= Division for Planetary Sciences =

The Division for Planetary Sciences (DPS) is a division within the American Astronomical Society (AAS) devoted to Solar System research.
 It was founded in 1968. The first organizing committee members were: Edward Anders, Lewis Branscomb, Joseph W. Chamberlain, Richard M. Goody, John S. Hall, Arvidas Kliore, Michael B. McElroy, Tobias Owen, Gordon Pettengill, Carl Sagan, and Harlan James Smith. As of 2009, it is the largest special-interest division within the AAS. As of Oct 2010, membership totaled approximately 1415 planetary scientists and astronomers, including about 20% residing outside the U.S.

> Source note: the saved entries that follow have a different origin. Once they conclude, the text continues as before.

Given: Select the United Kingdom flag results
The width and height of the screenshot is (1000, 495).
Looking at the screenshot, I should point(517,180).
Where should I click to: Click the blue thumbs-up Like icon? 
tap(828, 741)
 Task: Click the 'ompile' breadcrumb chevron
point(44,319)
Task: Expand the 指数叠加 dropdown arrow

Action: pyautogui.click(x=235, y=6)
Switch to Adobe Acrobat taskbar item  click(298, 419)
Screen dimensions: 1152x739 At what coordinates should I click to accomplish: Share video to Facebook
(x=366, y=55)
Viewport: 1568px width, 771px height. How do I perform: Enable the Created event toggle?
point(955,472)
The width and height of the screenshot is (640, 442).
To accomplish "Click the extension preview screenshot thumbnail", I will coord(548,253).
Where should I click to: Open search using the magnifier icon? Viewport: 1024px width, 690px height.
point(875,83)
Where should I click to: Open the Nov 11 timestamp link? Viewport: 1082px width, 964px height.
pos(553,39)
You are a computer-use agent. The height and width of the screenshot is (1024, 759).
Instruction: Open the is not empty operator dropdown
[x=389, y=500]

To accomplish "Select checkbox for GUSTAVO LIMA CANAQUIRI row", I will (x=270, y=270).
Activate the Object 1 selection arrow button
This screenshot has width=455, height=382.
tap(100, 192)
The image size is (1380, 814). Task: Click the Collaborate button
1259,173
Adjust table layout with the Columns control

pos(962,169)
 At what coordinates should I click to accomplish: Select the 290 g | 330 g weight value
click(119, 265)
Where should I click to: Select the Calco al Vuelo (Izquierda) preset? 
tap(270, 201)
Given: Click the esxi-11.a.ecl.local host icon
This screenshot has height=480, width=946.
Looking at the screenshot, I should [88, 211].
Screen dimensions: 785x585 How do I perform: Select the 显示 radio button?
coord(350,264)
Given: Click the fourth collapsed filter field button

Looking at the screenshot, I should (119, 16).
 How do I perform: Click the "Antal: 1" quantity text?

DPS sponsors six prizes. The Kuiper Prize honors outstanding contributions to the field of planetary science. The Urey Prize recognizes outstanding achievement in planetary research by a young scientist. The Masursky Award acknowledges outstanding service to planetary science and exploration. The Carl Sagan Medal recognizes and honors outstanding communication by an active planetary scientist to the general public. The Jonathan Eberhart Planetary Sciences Journalism Award is a prize that recognizes and stimulates distinguished popular writing on planetary sciences. The Claudia J. Alexander Prize recognizes outstanding achievement in planetary research by a mid-career scientist.

DPS has held meetings annually since 1970.

The official journal of the DPS is Icarus.